The Most Fun  You Can Have Dying

The Most Fun You Can Have Dying

Director: Kirsten Marcon

Michael (Matt Whelan) is around about your age. Like you, probably, he’d been reasonably assuming that he was at the start of his life. Now he’s got terminal cancer.

 Michael’s only option is an expensive treatment that raises his chance of survival to a dismal 10%, and his town manages to raise the money. But before attending the celebratory ceremony, Michael is told he must get in a wheelchair. “You don’t look … sick enough.” This bleak-but-ridiculous humour continues in Michael’s frequent check-ups. “Jellybeans?” the doctor offers after a particularly gritty prediction. The rare occasions you laugh in this film, you’ll laugh a lot.

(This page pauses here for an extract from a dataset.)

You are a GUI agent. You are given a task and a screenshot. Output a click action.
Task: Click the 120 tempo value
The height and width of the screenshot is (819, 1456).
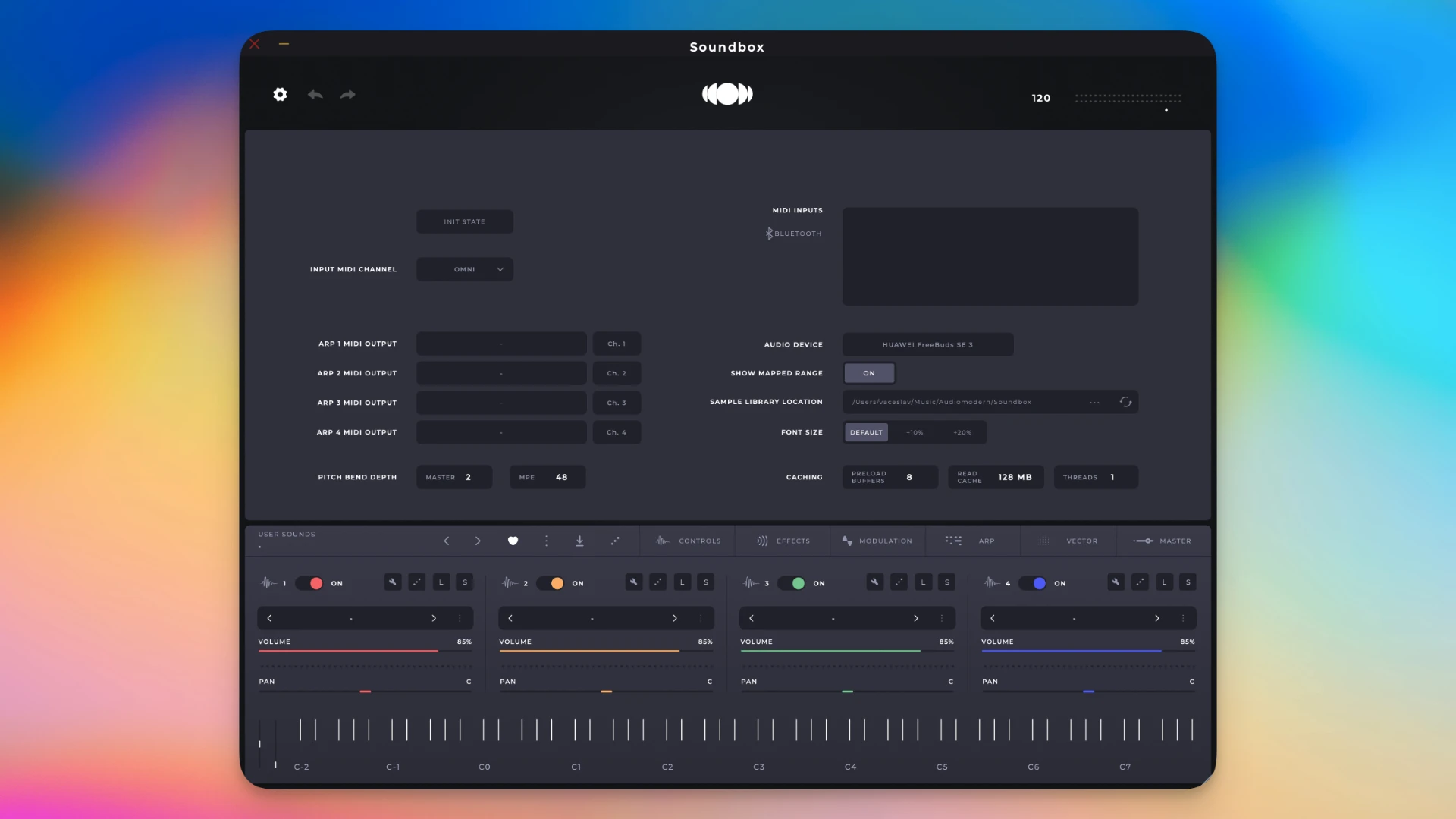point(1040,98)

 Eventually Michael, reeling from an ongoing bender that began after his diagnosis, casts his weakening morality to the wind. He steals his treatment money and secretly hightails it to Europe, leaving his loved ones in the dark. Abroad, he adopts an increasingly wild lifestyle. One night, he is beaten unconscious in an alleyway and awakes to the sight of the appealingly accented Sylvie (Roxane Mesquida), whose madcap behaviour attracts him. They grow closer, but as they do, they uncover several angsty wounds, and not just Michael’s.

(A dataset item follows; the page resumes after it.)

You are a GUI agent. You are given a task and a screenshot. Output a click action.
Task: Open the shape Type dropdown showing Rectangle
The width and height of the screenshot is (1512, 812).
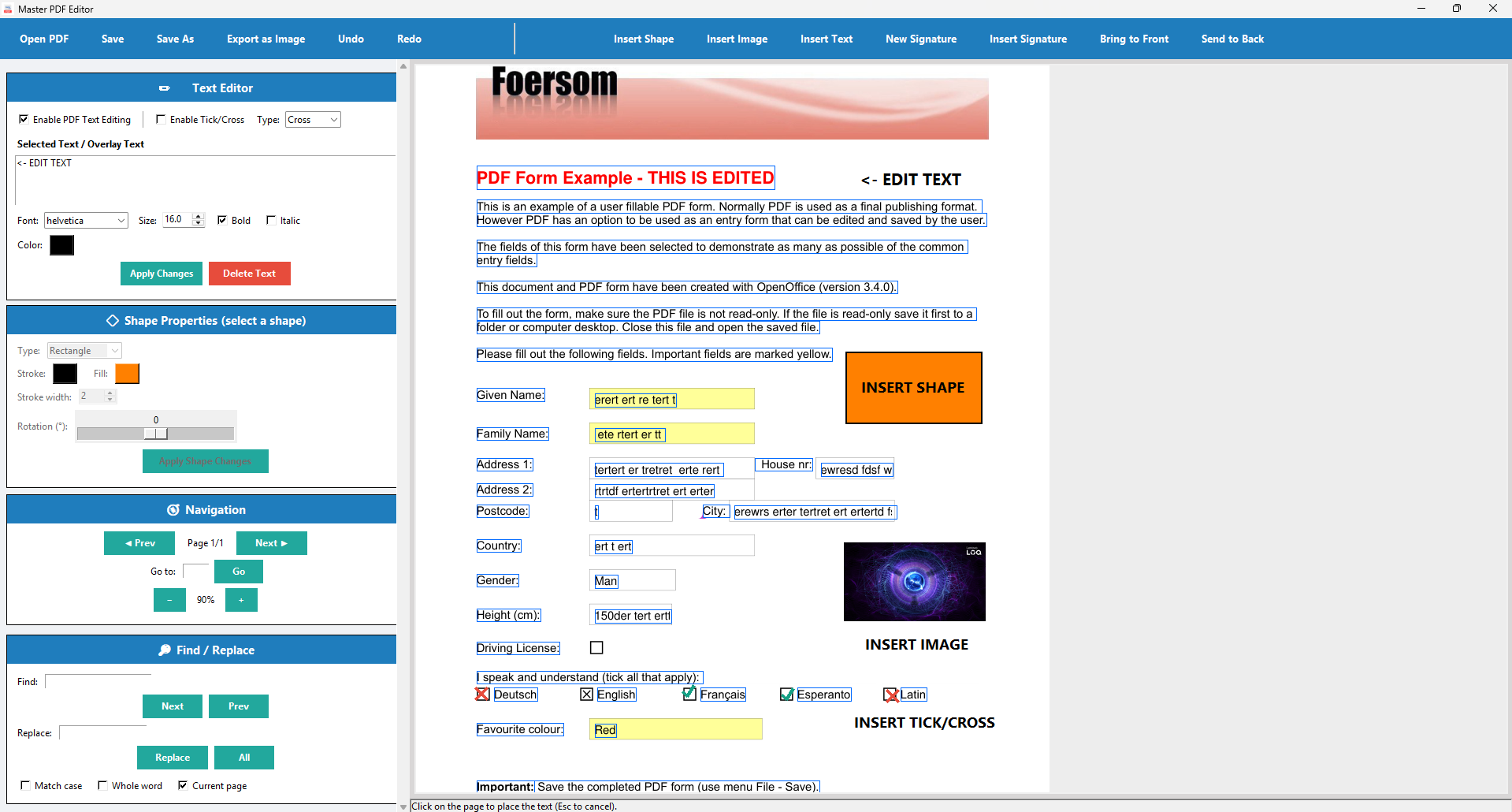(x=84, y=350)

 Whelan’s edgy ennui is an about-turn from the ungainly dork he played in his last major film. I’d almost simperingly call him a star in the making. As events worsen onscreen, you’ll be unable to turn away. However, you might feel you’re sadistically watching a spectacular car-crash of a life, rather than going along with Michael for the ride. Dying is a very difficult topic to convey with sincerity and depth, and sometimes the film just seems to be ticking boxes: Despair, angst, more despair, check, check, check.

 But Marcon hits all her targets very gracefully, and this is a local film you can proudly take your American and British friends to see.

4 / 5
This article first appeared in Issue 10, 2012.
Posted 12:51am Monday 7th May 2012 by Nicole Muriel.